Después de meses de meticulosa –y también angustiosa– preparación, por fin ha finalizado el vigésimo Congreso del Partido Comunista de China (PCCh).
Desde el informe inicial del presidente Xi, pasando por la bochornosa salida del expresidente Hu Jintao, hasta el anuncio de los integrantes de la Junta Permanente del Politburó, todo lo que hemos vivido en esta última semana ha sido sorprendente por un motivo simple. Ha faltado el equilibrio que ha caracterizado a los líderes de la República Popular China desde Mao ZeDong, ese difícil equilibrio entre una economía de mercado y el importante papel del Estado en la economía y en otras materias. Esa falta de equilibrio probablemente estriba del hecho que el presidente Xi venía a este Congreso para quedarse y no para suplicar un tercer mandato.

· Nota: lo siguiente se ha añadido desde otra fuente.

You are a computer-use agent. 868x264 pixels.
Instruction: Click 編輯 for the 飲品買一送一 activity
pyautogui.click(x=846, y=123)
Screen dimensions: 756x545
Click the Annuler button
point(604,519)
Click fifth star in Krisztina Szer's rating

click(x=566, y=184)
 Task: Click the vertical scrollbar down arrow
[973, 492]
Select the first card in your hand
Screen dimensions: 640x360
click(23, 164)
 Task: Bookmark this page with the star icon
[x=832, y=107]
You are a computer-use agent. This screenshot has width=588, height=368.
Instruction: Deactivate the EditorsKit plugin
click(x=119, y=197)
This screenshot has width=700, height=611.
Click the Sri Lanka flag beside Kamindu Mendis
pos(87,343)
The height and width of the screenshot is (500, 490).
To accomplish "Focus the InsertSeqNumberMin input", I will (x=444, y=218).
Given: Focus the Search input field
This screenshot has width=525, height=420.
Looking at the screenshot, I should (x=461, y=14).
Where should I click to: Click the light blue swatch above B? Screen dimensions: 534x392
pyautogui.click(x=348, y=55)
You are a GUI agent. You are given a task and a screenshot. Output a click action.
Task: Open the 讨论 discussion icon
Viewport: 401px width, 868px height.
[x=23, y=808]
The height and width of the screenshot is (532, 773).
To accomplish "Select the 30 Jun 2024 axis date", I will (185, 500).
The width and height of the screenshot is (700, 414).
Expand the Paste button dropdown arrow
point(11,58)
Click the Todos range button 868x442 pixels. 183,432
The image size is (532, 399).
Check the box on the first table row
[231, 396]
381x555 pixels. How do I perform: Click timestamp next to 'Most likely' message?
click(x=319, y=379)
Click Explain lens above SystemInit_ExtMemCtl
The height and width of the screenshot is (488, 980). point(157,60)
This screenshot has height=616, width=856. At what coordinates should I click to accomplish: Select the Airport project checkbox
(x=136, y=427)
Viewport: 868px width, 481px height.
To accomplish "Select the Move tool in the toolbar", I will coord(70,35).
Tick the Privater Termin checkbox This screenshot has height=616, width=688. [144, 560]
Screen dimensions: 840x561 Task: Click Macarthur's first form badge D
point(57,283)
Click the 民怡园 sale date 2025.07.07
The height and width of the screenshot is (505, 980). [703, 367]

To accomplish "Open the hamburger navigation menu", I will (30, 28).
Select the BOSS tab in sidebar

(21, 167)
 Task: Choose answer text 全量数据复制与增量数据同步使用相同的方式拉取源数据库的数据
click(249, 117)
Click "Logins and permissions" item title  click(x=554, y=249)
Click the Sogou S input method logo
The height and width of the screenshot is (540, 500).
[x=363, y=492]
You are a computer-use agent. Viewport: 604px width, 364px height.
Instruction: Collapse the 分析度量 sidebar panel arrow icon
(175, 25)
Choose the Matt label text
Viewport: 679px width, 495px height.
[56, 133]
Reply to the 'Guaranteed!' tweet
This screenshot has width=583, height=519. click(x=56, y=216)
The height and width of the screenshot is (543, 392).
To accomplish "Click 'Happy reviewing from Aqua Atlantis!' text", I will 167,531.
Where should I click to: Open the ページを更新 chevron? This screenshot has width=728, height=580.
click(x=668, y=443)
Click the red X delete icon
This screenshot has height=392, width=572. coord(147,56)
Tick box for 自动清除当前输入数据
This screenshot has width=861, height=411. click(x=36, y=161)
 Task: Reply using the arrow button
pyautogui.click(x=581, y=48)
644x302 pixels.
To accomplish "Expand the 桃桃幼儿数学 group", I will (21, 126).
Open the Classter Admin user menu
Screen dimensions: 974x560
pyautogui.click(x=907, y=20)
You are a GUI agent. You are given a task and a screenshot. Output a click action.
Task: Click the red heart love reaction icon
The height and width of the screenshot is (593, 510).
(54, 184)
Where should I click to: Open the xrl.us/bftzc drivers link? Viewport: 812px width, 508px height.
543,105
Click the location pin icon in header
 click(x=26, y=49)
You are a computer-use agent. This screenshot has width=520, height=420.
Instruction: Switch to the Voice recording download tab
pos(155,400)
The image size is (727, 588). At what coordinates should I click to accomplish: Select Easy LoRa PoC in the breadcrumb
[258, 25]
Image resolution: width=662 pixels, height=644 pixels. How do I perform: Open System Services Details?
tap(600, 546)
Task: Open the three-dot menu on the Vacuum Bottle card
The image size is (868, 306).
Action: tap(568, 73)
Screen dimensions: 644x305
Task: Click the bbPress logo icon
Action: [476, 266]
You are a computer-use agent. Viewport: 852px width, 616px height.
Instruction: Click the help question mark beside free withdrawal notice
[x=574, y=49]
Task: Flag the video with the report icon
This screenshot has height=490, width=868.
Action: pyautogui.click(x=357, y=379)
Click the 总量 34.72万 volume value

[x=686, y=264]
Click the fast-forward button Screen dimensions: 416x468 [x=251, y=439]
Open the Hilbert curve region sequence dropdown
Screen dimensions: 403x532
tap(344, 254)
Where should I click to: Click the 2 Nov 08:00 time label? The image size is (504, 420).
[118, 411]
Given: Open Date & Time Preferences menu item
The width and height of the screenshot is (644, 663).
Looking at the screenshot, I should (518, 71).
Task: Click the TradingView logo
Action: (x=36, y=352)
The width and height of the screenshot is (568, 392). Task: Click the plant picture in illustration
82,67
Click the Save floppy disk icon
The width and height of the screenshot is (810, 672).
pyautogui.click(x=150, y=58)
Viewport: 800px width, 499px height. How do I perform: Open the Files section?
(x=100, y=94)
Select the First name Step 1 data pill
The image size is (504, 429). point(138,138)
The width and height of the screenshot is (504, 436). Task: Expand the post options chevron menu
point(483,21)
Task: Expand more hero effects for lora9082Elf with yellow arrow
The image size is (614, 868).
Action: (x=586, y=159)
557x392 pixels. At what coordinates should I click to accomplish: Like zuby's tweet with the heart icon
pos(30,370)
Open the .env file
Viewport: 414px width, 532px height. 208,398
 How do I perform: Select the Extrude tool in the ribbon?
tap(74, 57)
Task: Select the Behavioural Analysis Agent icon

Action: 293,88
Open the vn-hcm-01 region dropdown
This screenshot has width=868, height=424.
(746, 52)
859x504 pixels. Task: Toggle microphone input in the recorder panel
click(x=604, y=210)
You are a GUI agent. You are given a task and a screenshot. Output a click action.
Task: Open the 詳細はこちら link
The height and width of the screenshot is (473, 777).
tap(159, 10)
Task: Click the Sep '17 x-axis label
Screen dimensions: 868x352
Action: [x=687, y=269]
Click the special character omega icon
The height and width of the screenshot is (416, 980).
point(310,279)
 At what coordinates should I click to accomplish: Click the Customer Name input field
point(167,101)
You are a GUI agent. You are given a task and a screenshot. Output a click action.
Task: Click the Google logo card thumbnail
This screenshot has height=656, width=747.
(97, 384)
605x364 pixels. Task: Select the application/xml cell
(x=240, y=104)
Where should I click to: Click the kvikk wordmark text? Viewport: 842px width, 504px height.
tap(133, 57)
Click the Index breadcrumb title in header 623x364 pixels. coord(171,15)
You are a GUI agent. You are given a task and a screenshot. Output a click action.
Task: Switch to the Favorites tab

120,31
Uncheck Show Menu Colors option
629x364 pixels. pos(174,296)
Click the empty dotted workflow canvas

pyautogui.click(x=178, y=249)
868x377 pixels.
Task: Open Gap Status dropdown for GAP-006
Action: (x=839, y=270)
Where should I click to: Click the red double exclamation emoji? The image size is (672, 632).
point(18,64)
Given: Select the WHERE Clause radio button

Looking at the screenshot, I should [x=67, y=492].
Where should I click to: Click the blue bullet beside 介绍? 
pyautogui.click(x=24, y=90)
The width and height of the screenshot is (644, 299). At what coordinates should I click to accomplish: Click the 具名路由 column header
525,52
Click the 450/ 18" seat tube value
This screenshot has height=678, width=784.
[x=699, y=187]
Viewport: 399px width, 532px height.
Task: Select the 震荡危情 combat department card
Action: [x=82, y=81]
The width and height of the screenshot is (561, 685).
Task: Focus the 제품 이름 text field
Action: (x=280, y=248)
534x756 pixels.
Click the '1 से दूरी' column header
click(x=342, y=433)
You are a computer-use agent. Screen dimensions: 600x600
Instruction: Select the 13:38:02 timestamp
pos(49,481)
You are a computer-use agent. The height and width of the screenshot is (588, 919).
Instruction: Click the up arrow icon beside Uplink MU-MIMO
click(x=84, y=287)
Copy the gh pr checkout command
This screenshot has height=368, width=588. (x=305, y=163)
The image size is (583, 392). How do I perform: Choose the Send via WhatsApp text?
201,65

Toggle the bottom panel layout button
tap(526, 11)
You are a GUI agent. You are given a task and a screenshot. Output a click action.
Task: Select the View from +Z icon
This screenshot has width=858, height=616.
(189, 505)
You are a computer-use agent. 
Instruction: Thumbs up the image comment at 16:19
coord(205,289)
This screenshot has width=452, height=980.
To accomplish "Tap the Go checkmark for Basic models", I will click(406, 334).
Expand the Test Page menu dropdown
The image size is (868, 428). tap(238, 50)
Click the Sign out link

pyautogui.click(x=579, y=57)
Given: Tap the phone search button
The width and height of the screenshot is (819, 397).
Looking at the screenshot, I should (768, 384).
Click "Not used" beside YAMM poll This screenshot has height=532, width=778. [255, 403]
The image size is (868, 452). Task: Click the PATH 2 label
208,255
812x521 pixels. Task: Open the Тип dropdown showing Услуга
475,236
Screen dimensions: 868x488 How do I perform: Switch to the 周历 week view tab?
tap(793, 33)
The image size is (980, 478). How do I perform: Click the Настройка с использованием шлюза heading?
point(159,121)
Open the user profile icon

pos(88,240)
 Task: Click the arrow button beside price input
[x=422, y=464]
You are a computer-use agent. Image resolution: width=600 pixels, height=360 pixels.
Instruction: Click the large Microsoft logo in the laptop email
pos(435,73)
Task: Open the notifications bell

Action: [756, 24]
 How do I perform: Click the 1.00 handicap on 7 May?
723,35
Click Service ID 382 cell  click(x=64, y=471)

Y así ha sido.
Desde que Xi Jinping decidió eliminar el límite de dos mandatos que estableció Deng Xiaoping para asegurar la renovación de los cuadros del Partido, el terreno estaba abonado para una mayor acumulación de poder por parte de Xi, pero pocos pensaban que llegaría a concentrarlo tanto. La pregunta que uno se puede hacer es por qué: el entorno externo es mucho más difícil que hace cinco años, puesto que EEUU y, más recientemente, la UE y Japón, consideran a China un rival sistémico de manera abierta. Adicionalmente, el periodo de bonanza que al principio acompañó al gobierno del presidente Xi ya ha quedado atrás, con una ineludible desaceleración estructural de la economía china. Como si esto fuera poco, las restricciones relacionadas con la política del COVID-cero que el gobierno chino ha decidido mantener, junto con el pinchazo de la burbuja inmobiliaria, han puesto a China en un verdadero brete, hasta el punto de que el país va a cerrar con un crecimiento del PIB de menos del 3%, muy similar al nivel de 2020, cuando estalló la pandemia. Más allá del entorno externo hostil y del empeoramiento de la situación económica, no podemos olvidar la ideología. Xi Jinping nos ha recordado en cada discurso que China es un país comunista con “características chinas” y así se ha demostrado. De hecho, cada vez es un comunismo más totalitario y me es difícil juzgar si se puede considerar que tenga características chinas o no porque China ha pasado por muchos modelos autoritarios diferentes.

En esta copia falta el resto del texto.